Quelques cas sur le terrain rapportés par la CONAC

– Des GIC bénéficiaires de la subvention dont les activités déclarées ne prévoient pas la production agricole en général et encore moins la production de maïs. Exemple : GIC ARTO (Artisanes de l’Ouest) dans le Département de la Mifi dont le Délégué a affirmé que les activités actuelles se limitent à I ‘exploitation d’un moulin offert par le Projet Telefood. Pourtant, le GIC a bel et bien reçu en 2008 la subvention en espèces destinée à la production du maïs. Ces fonds ont été distribués aux membres qui en ont usé à leur guise.

– Des GIC non sélectionnés par le Comité départemental mais dont le nom apparaît sur la liste des bénéficiaires, introduits par la Coordination nationale et qui ne se retrouvent pas dans les localités où ils sont pourtant annoncés sur du papier.

– Les GIC qui apparaissent sur la liste des bénéficiaires finaux d’un département, dont les noms ne diffèrent que d’une lettre de ceux des GIC réels figurant sur la même liste, mais qui sont introuvables sur le terrain. C’est le cas des GIC ABIEDEL et GIC ABIELEL à Melong dans le Moungo. Le GIC ABIELEL existe bel et bien et le Délégué de ce GIC affirme avoir perçu sa subvention, alors que le GIC ABIEDEL n’existe nulle part, et d’après les recoupements de la CONAC, cet autre GIC a également perçu la subvention.

– Deux GIC ayant bénéficiés des subventions pour créer 4 hectares de maïs à Nkoldongo (quartier surpeuplé de Yaoundé)

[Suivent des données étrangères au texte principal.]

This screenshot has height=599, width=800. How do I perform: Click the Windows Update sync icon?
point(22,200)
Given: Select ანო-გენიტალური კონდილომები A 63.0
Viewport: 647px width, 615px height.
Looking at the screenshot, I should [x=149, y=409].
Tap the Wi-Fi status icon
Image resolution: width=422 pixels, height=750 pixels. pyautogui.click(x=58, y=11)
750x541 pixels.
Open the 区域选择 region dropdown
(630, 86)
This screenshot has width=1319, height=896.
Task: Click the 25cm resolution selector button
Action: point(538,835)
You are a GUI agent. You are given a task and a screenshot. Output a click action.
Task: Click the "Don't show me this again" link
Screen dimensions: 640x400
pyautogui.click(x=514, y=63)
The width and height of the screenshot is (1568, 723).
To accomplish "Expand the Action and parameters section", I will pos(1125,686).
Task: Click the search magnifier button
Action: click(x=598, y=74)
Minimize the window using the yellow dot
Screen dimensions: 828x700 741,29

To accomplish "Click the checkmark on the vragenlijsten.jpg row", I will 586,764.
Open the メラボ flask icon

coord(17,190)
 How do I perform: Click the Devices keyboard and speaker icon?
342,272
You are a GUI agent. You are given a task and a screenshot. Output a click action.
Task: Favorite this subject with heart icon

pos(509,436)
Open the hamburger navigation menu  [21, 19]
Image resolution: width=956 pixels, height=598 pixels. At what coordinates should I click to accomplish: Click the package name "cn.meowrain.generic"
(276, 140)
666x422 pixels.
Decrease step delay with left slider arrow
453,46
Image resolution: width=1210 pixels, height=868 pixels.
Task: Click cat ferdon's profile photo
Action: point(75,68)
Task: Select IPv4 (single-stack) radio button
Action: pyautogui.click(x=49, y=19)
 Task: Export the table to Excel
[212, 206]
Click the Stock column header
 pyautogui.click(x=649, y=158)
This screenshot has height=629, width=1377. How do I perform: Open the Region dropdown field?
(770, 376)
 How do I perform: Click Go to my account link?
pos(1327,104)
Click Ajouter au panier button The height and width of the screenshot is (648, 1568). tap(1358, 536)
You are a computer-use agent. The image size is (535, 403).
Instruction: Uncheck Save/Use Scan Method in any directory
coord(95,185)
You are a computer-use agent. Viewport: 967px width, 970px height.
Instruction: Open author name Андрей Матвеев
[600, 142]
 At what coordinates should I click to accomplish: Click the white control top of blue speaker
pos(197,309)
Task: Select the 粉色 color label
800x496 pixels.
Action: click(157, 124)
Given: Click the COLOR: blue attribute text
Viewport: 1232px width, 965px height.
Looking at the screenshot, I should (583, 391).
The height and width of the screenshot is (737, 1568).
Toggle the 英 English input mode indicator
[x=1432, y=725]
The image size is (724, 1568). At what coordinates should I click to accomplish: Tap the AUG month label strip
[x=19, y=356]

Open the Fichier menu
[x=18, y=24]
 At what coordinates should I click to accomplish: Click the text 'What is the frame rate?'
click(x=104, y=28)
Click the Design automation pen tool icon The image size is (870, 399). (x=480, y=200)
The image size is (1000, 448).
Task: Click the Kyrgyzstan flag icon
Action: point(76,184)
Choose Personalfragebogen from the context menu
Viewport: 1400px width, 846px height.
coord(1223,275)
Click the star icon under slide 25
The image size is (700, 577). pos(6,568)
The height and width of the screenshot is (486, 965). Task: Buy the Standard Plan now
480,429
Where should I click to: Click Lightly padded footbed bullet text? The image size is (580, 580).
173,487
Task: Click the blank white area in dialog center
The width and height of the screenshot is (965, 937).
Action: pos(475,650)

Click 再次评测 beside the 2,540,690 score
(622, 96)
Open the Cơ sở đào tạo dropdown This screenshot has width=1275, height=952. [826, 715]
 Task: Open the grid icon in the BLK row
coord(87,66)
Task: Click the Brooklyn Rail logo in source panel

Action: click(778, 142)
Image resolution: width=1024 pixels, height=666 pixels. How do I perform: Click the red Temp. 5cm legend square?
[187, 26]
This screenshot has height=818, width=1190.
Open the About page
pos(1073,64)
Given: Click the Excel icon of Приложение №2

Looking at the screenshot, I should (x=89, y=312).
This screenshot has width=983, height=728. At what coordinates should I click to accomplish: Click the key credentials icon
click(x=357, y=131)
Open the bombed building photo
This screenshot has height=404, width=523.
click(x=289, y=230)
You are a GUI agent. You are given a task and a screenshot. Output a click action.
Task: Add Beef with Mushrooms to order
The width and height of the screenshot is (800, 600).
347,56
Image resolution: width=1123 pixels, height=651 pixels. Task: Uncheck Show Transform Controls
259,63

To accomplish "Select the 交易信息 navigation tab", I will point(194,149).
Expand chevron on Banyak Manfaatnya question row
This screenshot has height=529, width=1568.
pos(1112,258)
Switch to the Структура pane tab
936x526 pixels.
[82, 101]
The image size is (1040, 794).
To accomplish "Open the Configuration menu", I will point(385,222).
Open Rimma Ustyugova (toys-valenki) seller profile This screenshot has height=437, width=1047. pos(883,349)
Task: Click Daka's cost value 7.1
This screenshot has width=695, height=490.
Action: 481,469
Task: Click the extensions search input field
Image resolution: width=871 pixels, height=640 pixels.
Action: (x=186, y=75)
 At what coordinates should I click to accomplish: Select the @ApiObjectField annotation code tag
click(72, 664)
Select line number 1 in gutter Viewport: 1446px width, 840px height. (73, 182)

Jusqu’où ira cette affaire ? Est-on en droit de se demander. Dans tous les cas, le président du CRAC émet deux réserves: «Premièrement le fait que cette histoire ressorte 8 ans après fait perdre l’effet d’exemple que ça aurait eu sur les autres coordonnateurs de programme dudit ministère, vu que certaines personnes entendues aujourd’hui ne sont pas connus des responsables actuels du Minader. Deuxièmement, le coordonnateur du programme maïs, pour ce qui concerne ces faits de détournement n’est qu’un menu fretin. Les vrais responsables ayant été la plus haute hiérarchie du dit ministère: le Secrétaire Général et autres conseillers, voir le ministre qui donnait des instructions à ce gestionnaire de projet. Ce procès quoi qu’on dise est celui d’un système d’un mode de gestion qui a encore cours au sein de ce ministère. Le TCS nous aidera-t-il à aller jusqu’à ce stade?» S’interroge-t-il.